Quelques instants après la capture, les orques replongeaient, tenant dans leur gueule le foie du squale, un organe hautement énergétique. La distribution de cette ressource entre les membres du groupe a également été observée, illustrant la complexité sociale et alimentaire de l’espèce.
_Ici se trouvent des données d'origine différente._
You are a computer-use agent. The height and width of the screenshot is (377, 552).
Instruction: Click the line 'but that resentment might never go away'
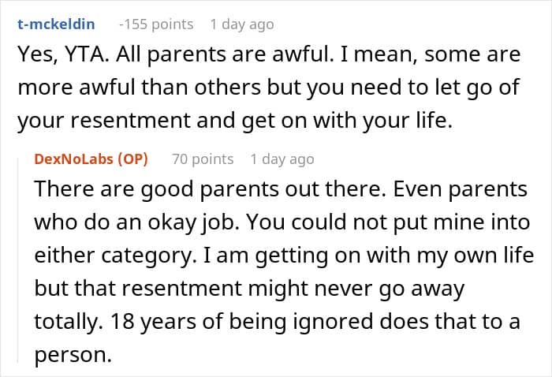[x=249, y=289]
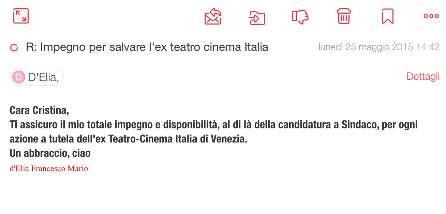Move the message to a folder

click(257, 17)
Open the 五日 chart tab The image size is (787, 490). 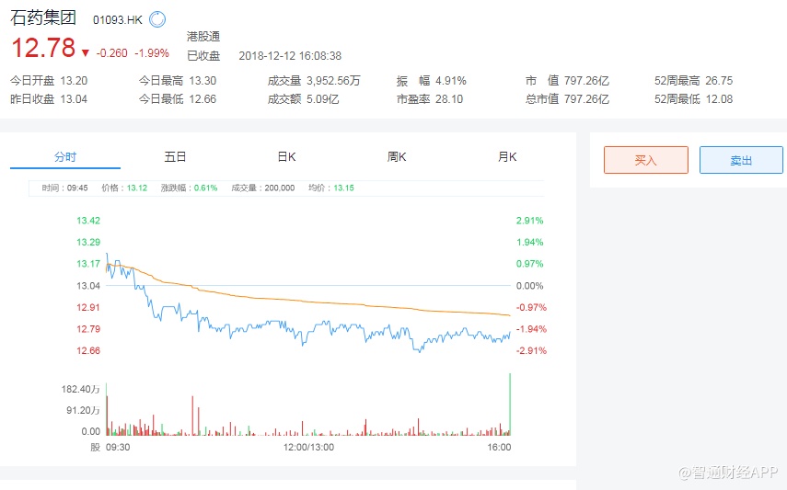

Ce comportement, bien que rare, révèle un degré d’organisation et de partage rarement égalé chez les prédateurs marins. Les scientifiques soulignent que cette pratique s’inscrit dans une tradition alimentaire transmise au sein du groupe, renforçant l’idée d’une culture propre aux orques.
Adaptation comportementale et nouvelles opportunités alimentaires
Jusqu’à présent, les orques étaient surtout connues pour s’attaquer à de grands requins blancs adultes dans des régions comme l’Afrique du Sud ou l’Australie. Les cas de prédation sur des jeunes requins blancs dans le Pacifique Nord-Est demeuraient exceptionnels, la dernière attaque documentée datant de 1997. La récurrence de ces événements dans le golfe de Californie suggère une évolution des habitudes alimentaires de ces cétacés.
Salvador Jorgensen, écologiste marin à la California State University, Monterey Bay, précise : « C’est la première fois que nous voyons des orques cibler à plusieurs reprises des jeunes requins blancs ». Il ajoute : « Les adultes fuient rapidement lorsqu’ils détectent des orques et ne reviennent pas avant plusieurs mois. Mais ces jeunes requins peuvent être naïfs face à cette menace ».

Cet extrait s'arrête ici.